Clone wiki

gnd / UnderlyingProblem

We have a requirement for a data warehouse. Here's why.

We employ around 20 analysts. Their job is to examine in detail the performance of vehicles and sensors, recorded in trials.

They receive data from trials, and analyse the data in home-made legacy analysis/replay tools. The different analysts work in different subject areas, so they require different tools. When they receive the data they use home-made routines to transform the data. Their files are spread across our data server. Files are getting lost. There is also some duplication of effort when several analysts want to use the same data recording.

We want to streamline this data flow. We want a member of clerical staff to handle the ETL, then store the data centrally in a data warehouse. Analysts will go to a web-site and request data in a format of their choice, they'll download that data and use it in their tools. We also want analysts to be able to have a web-based quick-look at where a vehicle travelled in a trial, plus possibly view a plot of a sensor attribute.

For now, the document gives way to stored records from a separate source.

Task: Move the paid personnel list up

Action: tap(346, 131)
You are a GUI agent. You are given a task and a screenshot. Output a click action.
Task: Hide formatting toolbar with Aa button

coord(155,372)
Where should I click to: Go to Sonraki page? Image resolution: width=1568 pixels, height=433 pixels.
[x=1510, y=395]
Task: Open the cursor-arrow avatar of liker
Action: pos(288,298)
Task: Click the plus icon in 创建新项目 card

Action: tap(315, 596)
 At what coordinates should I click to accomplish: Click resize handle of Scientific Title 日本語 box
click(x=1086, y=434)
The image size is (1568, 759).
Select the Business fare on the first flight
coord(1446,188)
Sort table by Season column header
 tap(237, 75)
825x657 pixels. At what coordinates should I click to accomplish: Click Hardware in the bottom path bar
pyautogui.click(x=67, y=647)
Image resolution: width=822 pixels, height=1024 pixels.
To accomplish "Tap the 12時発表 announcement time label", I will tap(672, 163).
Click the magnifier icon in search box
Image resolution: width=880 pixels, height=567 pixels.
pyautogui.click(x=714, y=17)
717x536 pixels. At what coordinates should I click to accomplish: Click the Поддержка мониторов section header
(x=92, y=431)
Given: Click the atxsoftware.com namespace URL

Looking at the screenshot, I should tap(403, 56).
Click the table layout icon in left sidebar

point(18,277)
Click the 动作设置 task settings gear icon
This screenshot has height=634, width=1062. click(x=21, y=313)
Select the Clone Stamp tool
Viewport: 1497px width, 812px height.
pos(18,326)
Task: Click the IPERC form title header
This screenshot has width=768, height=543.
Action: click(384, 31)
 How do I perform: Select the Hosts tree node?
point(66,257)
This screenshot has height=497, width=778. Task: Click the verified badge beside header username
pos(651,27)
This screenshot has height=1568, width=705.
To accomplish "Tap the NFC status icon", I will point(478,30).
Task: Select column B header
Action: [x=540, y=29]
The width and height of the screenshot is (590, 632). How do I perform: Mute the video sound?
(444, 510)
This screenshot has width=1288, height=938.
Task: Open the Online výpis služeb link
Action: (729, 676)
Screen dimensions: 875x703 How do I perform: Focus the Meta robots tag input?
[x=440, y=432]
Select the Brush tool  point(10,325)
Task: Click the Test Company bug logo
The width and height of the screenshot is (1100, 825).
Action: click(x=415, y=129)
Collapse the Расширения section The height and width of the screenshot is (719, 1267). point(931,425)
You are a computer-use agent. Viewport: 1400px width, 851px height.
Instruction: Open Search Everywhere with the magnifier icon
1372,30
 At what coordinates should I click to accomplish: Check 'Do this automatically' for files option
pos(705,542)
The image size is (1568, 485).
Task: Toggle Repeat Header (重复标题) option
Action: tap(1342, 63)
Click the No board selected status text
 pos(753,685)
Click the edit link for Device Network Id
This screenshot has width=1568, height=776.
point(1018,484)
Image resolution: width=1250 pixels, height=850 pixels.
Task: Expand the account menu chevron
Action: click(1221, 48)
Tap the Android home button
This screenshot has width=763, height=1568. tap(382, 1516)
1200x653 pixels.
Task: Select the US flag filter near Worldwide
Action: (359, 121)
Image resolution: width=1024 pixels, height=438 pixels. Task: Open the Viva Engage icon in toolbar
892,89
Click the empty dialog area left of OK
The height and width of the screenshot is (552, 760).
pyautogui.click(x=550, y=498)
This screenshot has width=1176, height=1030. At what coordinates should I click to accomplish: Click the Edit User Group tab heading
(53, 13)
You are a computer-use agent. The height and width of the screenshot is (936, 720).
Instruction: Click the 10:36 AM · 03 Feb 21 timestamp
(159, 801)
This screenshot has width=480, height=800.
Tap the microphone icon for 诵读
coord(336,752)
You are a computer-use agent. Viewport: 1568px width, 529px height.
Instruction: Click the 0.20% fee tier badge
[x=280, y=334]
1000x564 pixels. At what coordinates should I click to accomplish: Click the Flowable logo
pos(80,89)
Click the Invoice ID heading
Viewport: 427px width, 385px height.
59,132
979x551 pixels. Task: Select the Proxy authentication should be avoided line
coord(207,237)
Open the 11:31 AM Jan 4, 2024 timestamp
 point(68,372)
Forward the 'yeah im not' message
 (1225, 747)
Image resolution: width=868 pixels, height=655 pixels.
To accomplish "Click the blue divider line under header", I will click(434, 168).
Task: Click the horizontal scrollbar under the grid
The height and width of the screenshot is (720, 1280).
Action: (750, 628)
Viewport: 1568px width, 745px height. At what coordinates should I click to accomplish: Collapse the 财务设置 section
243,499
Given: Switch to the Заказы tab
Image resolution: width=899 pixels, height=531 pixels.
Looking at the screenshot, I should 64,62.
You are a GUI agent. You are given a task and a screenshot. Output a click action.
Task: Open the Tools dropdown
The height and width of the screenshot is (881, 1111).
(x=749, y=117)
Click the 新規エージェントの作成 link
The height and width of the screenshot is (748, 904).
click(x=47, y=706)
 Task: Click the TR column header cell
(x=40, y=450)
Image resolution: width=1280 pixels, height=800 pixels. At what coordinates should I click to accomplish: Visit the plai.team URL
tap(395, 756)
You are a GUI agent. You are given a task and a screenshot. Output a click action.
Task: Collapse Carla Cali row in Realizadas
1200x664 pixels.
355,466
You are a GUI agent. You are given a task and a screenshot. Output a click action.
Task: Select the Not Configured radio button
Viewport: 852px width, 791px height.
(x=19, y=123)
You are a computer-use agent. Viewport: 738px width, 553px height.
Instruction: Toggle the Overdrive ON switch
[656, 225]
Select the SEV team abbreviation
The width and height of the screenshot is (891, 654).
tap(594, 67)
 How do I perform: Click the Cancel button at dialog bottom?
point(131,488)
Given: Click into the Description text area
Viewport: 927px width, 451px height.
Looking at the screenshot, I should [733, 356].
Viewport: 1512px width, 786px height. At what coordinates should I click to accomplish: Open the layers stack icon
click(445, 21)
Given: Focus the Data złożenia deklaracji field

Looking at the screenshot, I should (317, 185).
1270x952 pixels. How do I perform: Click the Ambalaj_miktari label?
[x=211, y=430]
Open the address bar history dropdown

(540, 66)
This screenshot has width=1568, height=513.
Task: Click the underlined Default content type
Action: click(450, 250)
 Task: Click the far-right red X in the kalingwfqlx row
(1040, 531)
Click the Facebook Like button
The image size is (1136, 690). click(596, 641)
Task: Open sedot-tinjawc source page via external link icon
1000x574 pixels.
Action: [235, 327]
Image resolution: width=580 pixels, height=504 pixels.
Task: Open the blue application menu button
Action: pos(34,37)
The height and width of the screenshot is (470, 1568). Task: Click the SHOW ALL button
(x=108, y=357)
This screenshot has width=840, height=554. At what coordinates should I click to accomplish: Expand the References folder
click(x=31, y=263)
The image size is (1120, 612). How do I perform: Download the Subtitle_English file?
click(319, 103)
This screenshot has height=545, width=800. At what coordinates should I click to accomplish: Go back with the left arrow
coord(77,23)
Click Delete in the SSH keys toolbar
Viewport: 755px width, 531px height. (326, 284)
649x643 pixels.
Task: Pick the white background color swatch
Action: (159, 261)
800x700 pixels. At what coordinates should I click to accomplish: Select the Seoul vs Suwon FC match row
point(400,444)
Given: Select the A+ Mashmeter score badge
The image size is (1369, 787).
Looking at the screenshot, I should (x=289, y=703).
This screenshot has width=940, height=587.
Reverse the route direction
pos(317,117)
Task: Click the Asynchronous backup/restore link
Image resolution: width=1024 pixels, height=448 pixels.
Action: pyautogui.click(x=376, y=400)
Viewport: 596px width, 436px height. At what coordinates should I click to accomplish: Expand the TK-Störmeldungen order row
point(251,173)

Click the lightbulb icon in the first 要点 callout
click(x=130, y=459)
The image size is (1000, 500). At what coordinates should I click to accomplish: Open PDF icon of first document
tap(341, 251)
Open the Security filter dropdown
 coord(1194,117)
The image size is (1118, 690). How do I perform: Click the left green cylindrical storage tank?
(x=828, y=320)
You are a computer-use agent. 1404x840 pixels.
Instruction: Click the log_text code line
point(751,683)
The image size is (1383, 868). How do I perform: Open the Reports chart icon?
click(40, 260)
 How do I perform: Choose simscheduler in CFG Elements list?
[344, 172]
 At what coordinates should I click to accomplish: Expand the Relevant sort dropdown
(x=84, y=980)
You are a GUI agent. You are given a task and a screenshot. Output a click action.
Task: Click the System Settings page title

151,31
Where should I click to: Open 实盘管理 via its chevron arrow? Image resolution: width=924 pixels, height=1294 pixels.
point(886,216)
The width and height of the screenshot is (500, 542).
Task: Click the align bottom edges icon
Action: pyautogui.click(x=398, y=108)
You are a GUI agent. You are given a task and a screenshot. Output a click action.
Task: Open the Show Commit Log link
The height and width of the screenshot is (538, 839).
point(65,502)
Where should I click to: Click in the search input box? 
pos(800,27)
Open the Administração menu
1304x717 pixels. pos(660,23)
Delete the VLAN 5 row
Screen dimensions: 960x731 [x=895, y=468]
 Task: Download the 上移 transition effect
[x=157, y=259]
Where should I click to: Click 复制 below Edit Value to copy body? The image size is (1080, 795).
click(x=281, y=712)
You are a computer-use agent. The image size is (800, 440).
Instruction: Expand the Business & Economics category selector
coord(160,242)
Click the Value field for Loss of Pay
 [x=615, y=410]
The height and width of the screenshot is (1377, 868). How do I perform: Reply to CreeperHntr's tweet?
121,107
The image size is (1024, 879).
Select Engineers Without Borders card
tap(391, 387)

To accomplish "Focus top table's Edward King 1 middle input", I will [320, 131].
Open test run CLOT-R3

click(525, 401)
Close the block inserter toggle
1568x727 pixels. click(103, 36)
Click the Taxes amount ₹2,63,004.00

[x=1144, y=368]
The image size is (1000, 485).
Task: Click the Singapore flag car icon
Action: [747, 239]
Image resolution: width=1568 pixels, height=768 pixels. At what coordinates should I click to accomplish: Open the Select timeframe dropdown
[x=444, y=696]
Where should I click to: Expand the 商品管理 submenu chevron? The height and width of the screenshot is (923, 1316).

So, there appear to be two challenges:

  1. the structure of the data warehouse - we want it to store lots of different shapes of data, but ultimately have a single locations table for the web-based view
  2. de-skilling the ETL process. I've a feeling the staff-member could be taught simple mapping transformations in something like Talend or Kettle, and I could create 'jobs' for more complex operations.

On the periphery, analysts may start to want to get the warehouse doing some work, doing some stats or analysis itself instead of using their legacy tools. They may also want to do analysis that spans large sections of the data -something that wasn't possible before.